KGS Study Provides Information on Kansas River


The Kansas River corridor supplies most of the sand and gravel for the ten Kansas countied bordering the river




River Corridor Study–page 1

From the Director–page 2

World Wide Web–page 2

New Publications–page 3

Education Award–page 3

A Place To Visit–page 4





The Kansas River and its floodplain are the major sources of sand and gravel in northeastern Kansas. A report titled The Kansas River Corridor—Its Geologic Setting, Land Use, Economic Geology, and Hydrology was recently published by the Kansas Geological Survey. A summary of this report was included as an attachment in a multi-agency recreation study submitted to the legislature on January 12, 1998.

Controversy over expansion of sand dredging in the Kansas River prompted the 1996 Legislature to order a study of the river’s recreational opportunities. This study was conducted by five state agencies—the Kansas Department of Commerce and Housing, Kansas Water Office, Kansas Geological Survey, Kansas Biological Survey, and Kansas Department of Wildlife and Parks.

Survey geologist Larry Brady represented the KGS on the multi-agency task force. “The Survey’s role in the recreation study,” Brady said, “was to provide additional information on the river in general, with emphasis on sand and gravel production.”

As its title suggests, the Survey report provides a range of geological and hydrological information about the Kansas River and its corridor. The corridor is the area six miles on either side of the Kansas River from its headwaters at the confluence of the Smoky Hill and Republican rivers in Junction City to its junction with the Missouri River in Kansas City.

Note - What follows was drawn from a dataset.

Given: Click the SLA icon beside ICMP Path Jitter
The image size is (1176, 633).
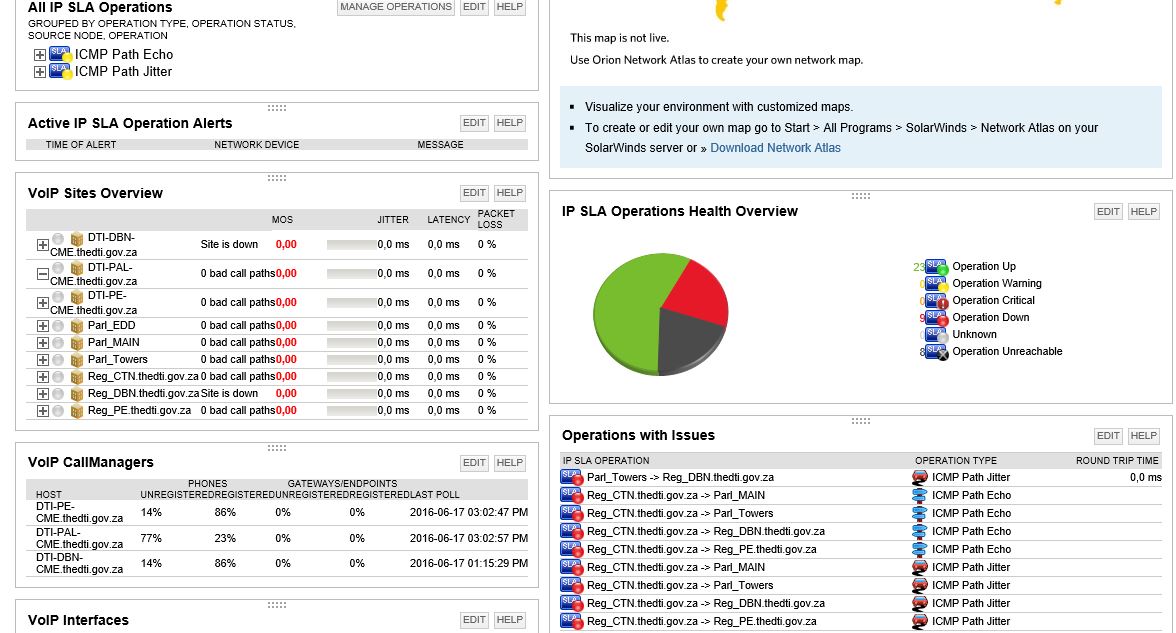Looking at the screenshot, I should coord(60,71).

The Kansas River corridor supplies most of the sand and gravel for the 10 Kansas counties bordering the river. About 40 percent of the state’s population live in these 10 counties; by 2025, population projections suggest half the state’s population will be concentrated in these counties.

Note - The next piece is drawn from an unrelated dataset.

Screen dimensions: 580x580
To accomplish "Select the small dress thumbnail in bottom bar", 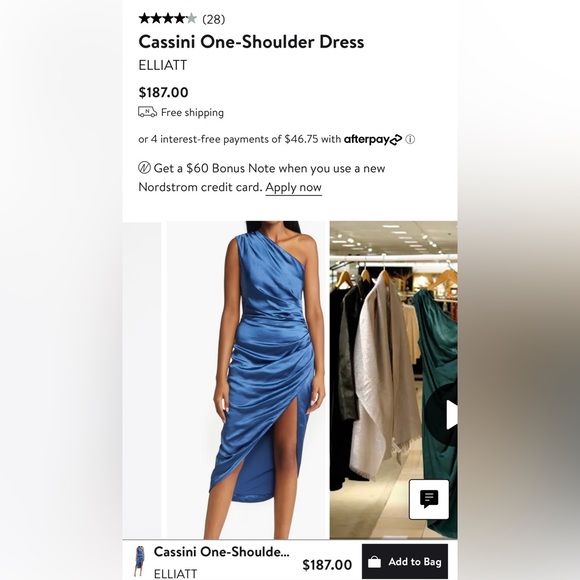I will (x=139, y=561).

In 1996, dredges on the Kansas River produced about 2.4 million tons of sand and gravel worth about $8 million, which generated nearly $357,000 in sand royalties to the State. The river dredges produce some of the best quality and least expensive sand in the United States. Sand and gravel is also obtained by pit dredging in the floodplain. Currently, dredging operations in the Kansas River corridor include nine river dredges and seven pit dredges.

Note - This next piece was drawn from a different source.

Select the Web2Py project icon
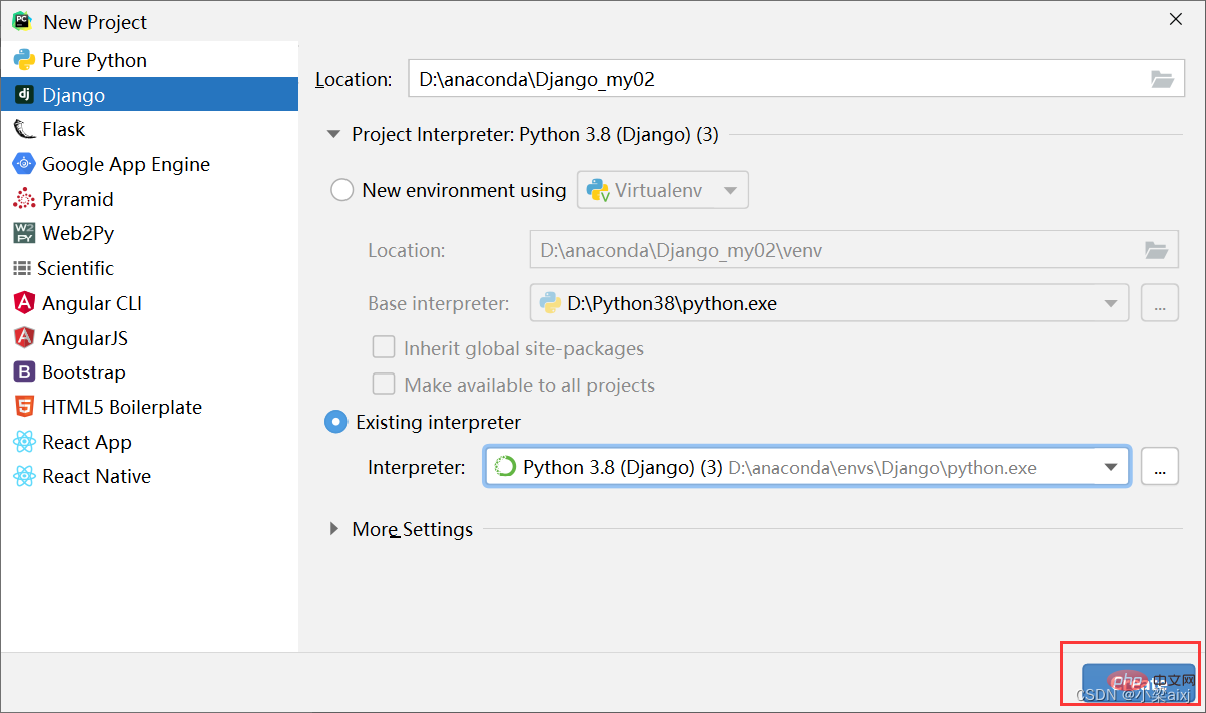The image size is (1206, 713). click(24, 233)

In general, the broad floodplain, thin overburden, and lower land prices make pit dredging more viable along the upper part of the river (Junction City to Topeka). On the lower part of the river (Topeka to Kansas City), the floodplain narrows, the overburden is greater, and land prices are higher, leading producers to favor in-river dredging. A recent study of the river floodplain (KGS Open-file Report 97-66) identified 74 potentially profitable pit-dredging locations, 49 of which are in Pottawatomie, Wabaunsee, and Shawnee counties.

A byproduct of glaciers that once covered the northeastern part of the state, the Kansas River probably began 600,000 years ago as an ice-margin stream that carried meltwater and sediments eastward along the edge of the glacier into the Missouri River. Since then, the course of the river has changed many times. Today it meanders 170 miles through its 138-mile-long river valley, and its basin, the area drained by the river and its tributaries, extends 500 miles westward from Kansas City to just northwest of Limon, Colorado, covering an area larger than the state of Iowa.

One of the recommendations from the multi-agency recreation study was that a portion, or portions, of the Kansas River be set aside exclusively for recreational use. “Both recreation and dredging can coexist on the river. We don’t want to pit one against the other,” Brady said. “We just want the decisions about recreational and commercial uses of the river to be based on all the available information.”

River dredge on the Kansas River near Topeka, Kansas.